Задания:
1. Воспроизведите фрагмент интервью о театре, начиная со слов "Похожи. Тем, что" и продолжая вплоть до слов "в новое здание?".
2. Напишите продолжение интервью о театре, которое следует за последней приведённой в нём репликой.

Текст для чтения:

Похожи. Тем, что они команда, оставшаяся со своим мастером. И не похожи, потому, что они другие. Мне кажется, у них обстоятельства немного благоприятнее наших. Материальные проблемы относительно решены. Дома своего нет, но он скоро будет. Да и кинематограф на подъёме – в "тогдашнее" наше время вообще ничего не снималось.
Вы не боитесь переезда в новое здание?
Очень боюсь! Наш театр – как одежда. Уже ношенная, потёртая, тесная, но я знаю, что здесь карман, в котором лежит то-то и то-то, а здесь три пуговицы. И эта "одежда" уже приняла форму твоего тела. А та, новая – на десять размеров больше, и ты должен как-то её собой заполнить, и телом и душой. Здесь я за две минуты дохожу до женской гримёрки и за это время успеваю понять, кто находится в театре. А когда возникнут другие расстояния пространства, не добавит ли это душевного расстояния между нами?..
Какой спектакль Вы сегодня играете с особенным удовольствием?

Предоставленные записи:
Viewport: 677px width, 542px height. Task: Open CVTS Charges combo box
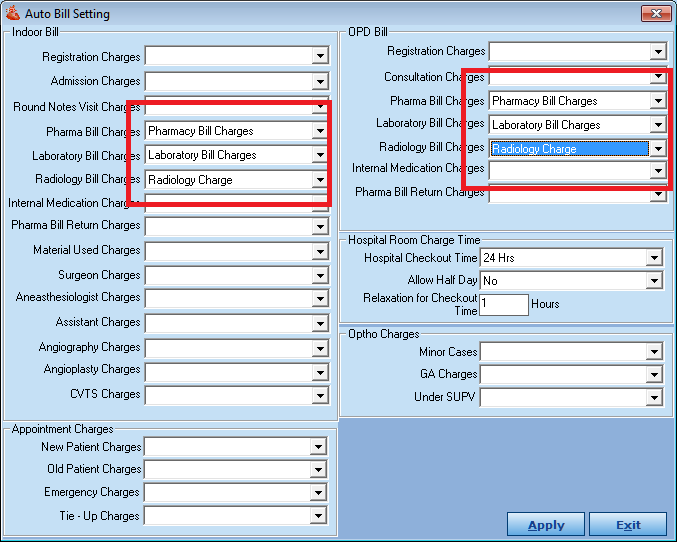(320, 395)
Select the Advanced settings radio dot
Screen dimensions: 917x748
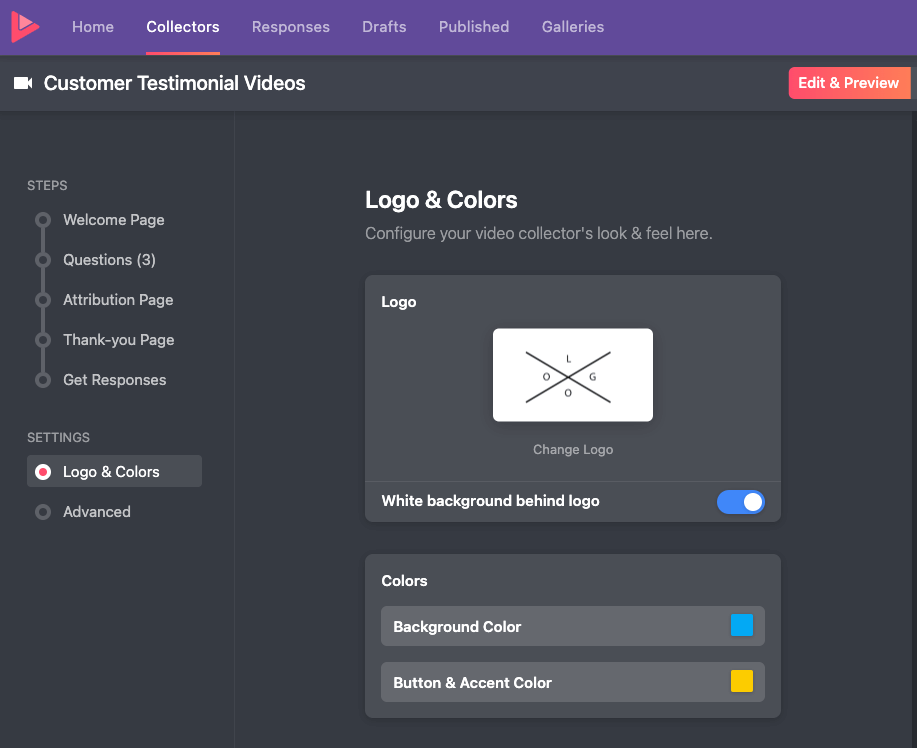pos(42,512)
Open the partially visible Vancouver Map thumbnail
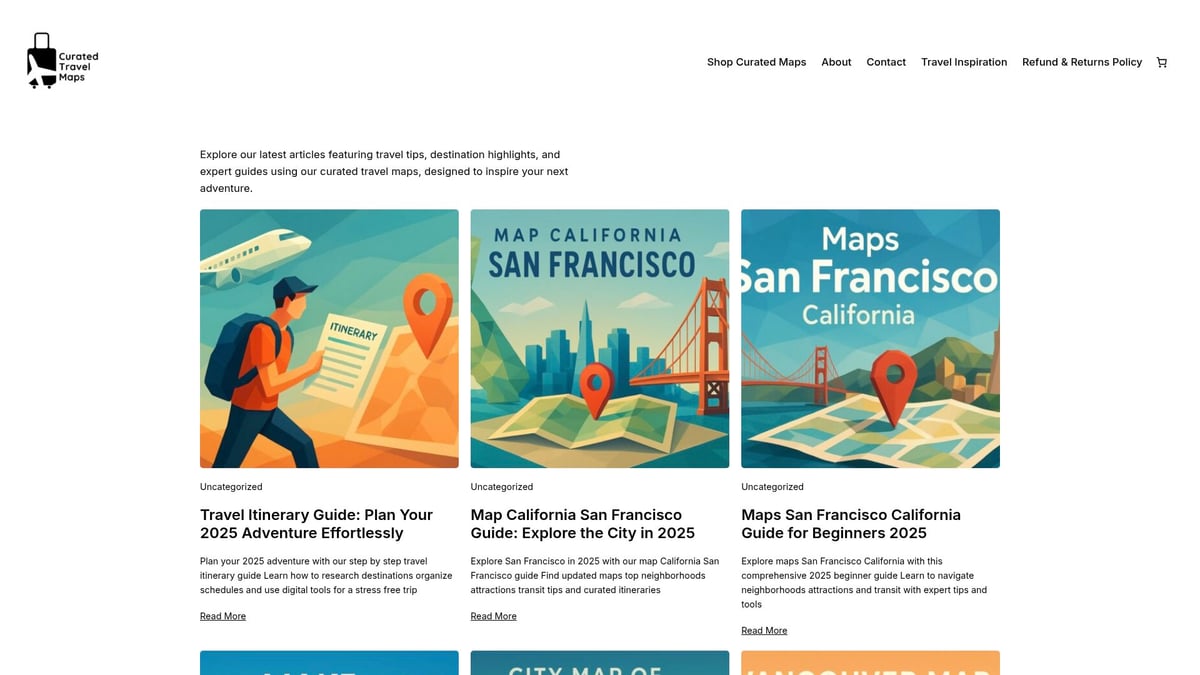Image resolution: width=1200 pixels, height=675 pixels. point(870,663)
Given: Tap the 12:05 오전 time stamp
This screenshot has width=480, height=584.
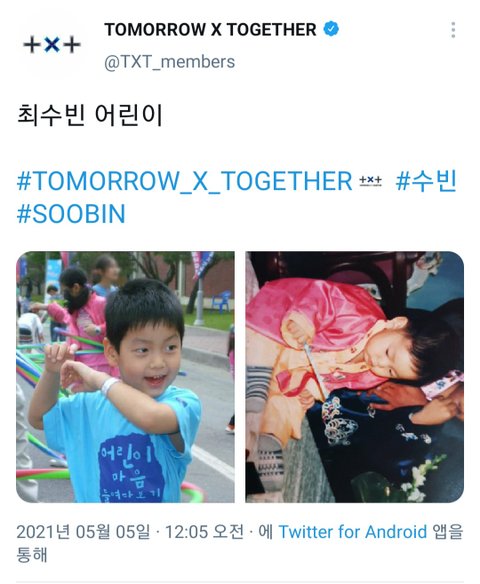Looking at the screenshot, I should [x=204, y=531].
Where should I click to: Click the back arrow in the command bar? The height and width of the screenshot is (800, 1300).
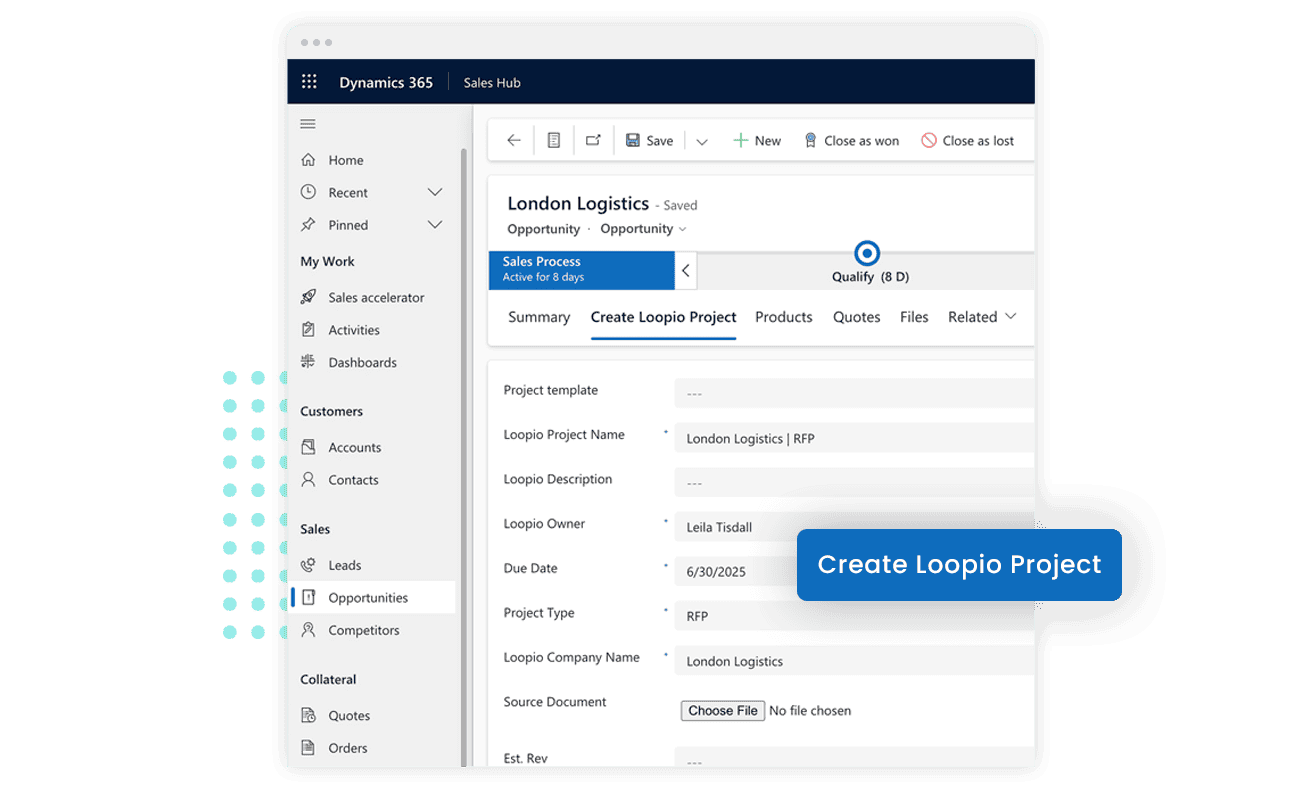click(513, 141)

Ответы:
1.
Похожи. Тем, что они команда, оставшаяся со своим мастером. И не похожи, потому, что они другие. Мне кажется, у них обстоятельства немного благоприятнее наших. Материальные проблемы относительно решены. Дома своего нет, но он скоро будет. Да и кинематограф на подъёме – в "тогдашнее" наше время вообще ничего не снималось.
Вы не боитесь переезда в новое здание?

2.
"Три сестры". Этот спектакль требует колоссальных затрат. Он вроде вышел уже давно, но до сих пор многое в нём остаётся непознанным и не устоявшимся. Мучительное удовольствие…
Пётр Наумович редко даёт интервью, но когда даёт, выглядит пессимистом по отношению к нашему гламурно-опошленному времени, чуть ли не мизантропом. В театре это ощущается?
Не знаю. Мне кажется, он очень влюблён в людей и прежде всего, конечно, в театр. Когда он только переступает порог театра, у него могут быть и проблемы со здоровьем и плохое настроение. Но лишь начнёт репетировать, мы видим совершенно другого человека.
Ваша дочка не злится, что театр забирает у неё маму?
Очень злится. "Мам, – говорит, – зачем тебе вообще работать?" Ну все же, говорю, родители работают, просто у меня рабочее время немного смещено. Пытаюсь внушить ей, что мы ничем не отличаемся от "обычных" родителей.
А в театр Вы её водите – на какие-нибудь детские спектакли?
Нет. Мне кажется, и помимо театра в жизни есть много интересного. Она очень рада, когда я или Женя берём её в наш театр на Кутузовском, тем более если там встречается с кем-нибудь из актёров.
А чем она интересуется?
Нормальные интересы девятилетней девочки: современные танцы, певцы – Дима… как же его, Билан, да? Земфира. Плавание.
А вкус можно воспитать?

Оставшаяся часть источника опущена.